When you decide to separate, you’ll need to think about these four issues: equitable distribution (dividing the marital property), child custody, child support, and alimony. All of these issues can be settled out of court in a separation agreement or can go through litigation.
There is no legal document for separation. You do not need to do anything other than start living separate and apart. Spouses must live in two separate residences. Your sworn testimony or sworn affidavit for an absolute divorce will prove that you’ve been separated for at least one year, so it is important to remember the exact date of separation (i.e. the exact date that you and your spouse began living separate and apart).
You can move out, but be careful not to put yourself in an abandonment situation. Abandonment is a form of marital misconduct. Take a look at our article What is Abandonment? for more information.
Typically, the “norm” for child custody is joint custody, or 50/50 like you mentioned. You and your spouse will need to negotiate a schedule that is best for the children. The best interests of the children is the standard in NC for determining child custody arrangements. The schedule you come up with can be temporary until a more permanent schedule is determined.

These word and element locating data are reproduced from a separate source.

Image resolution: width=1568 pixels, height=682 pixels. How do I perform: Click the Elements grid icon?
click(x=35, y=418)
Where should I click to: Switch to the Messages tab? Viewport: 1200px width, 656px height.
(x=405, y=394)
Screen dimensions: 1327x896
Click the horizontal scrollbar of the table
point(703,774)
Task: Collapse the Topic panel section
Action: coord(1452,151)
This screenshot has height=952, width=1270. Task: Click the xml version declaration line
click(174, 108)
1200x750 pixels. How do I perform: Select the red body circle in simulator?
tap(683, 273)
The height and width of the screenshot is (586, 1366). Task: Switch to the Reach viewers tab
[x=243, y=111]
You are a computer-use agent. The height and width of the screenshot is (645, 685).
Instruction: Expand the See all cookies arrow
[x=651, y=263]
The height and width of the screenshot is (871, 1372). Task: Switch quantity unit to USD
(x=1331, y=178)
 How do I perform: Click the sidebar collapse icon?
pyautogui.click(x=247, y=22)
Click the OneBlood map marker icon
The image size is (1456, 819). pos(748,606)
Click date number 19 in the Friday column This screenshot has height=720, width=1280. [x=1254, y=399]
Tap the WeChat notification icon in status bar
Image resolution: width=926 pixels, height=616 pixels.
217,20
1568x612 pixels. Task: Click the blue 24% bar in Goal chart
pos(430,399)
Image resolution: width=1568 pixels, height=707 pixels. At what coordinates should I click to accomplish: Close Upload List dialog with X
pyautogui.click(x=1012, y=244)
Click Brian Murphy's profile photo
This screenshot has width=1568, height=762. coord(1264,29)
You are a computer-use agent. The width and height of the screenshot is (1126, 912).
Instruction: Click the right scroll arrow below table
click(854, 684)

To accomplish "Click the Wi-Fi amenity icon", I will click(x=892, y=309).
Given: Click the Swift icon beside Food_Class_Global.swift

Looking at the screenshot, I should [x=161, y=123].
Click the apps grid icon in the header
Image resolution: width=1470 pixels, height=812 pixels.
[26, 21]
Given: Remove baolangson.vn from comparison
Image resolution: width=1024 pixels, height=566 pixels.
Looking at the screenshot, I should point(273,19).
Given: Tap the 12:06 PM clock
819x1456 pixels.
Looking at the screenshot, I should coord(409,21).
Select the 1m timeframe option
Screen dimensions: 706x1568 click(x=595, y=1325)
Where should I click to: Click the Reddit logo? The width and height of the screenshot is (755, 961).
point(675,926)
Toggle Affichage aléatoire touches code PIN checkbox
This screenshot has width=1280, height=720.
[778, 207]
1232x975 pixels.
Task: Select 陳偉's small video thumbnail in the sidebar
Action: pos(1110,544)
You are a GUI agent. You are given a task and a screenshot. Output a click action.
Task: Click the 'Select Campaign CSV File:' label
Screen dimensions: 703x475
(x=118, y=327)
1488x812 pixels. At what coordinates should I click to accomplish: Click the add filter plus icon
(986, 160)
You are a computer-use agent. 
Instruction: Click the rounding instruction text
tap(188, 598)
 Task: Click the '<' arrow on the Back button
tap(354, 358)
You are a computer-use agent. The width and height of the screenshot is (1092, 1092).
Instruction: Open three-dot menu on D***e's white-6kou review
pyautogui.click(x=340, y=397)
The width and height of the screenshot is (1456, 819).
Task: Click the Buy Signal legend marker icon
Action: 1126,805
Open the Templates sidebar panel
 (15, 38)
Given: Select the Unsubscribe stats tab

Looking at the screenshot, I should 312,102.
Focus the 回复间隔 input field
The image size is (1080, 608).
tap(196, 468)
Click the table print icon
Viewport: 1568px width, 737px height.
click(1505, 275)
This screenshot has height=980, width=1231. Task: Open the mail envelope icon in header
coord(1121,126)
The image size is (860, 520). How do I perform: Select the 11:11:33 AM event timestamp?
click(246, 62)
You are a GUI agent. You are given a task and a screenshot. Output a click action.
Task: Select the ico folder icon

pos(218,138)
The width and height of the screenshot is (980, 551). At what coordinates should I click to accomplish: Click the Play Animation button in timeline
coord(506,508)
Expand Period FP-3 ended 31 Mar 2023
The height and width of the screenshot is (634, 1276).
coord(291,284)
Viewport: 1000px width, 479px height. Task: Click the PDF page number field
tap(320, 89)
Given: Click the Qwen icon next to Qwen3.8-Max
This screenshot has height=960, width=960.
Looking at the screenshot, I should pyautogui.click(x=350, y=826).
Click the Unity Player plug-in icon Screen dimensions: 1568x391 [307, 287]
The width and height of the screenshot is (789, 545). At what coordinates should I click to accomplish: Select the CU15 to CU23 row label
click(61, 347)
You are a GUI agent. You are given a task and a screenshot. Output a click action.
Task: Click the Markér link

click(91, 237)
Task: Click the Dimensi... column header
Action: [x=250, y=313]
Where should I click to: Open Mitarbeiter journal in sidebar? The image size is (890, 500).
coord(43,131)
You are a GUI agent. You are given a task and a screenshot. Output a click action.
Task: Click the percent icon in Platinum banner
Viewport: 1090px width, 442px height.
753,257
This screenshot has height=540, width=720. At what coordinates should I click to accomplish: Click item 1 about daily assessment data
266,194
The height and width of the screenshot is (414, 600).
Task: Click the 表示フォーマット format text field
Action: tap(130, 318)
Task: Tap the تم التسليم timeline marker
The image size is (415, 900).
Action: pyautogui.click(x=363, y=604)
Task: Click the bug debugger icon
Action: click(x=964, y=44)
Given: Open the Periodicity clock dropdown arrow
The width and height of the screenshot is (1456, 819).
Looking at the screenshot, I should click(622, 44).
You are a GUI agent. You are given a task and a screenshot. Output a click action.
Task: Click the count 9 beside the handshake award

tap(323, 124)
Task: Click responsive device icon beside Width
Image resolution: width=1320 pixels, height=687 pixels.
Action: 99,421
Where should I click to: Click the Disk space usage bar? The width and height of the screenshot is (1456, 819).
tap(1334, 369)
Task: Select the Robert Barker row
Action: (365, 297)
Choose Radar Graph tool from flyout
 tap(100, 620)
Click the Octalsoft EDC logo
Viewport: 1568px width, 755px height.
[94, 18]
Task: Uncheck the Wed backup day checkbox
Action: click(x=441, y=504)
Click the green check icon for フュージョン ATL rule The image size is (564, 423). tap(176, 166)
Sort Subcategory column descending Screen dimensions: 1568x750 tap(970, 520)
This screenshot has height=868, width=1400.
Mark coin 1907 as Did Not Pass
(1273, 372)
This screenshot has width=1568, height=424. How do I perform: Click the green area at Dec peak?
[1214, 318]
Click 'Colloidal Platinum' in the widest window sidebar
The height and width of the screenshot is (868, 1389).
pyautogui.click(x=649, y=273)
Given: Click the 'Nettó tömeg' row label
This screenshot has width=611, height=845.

Some people decide to have all issues settled (by way of a separation agreement) prior to actually separating. That way, it is clear who will take what property, who will pay what debt, how the children’s expenses will be paid, when the children are with each parent, etc. Sometimes, this is not practical and a separation must occur first.
Sometimes people choose to discuss these marital issues with their spouse before involving lawyers or the court but others will involve a lawyer first. This is personal preference and depends on each person’s individual situation.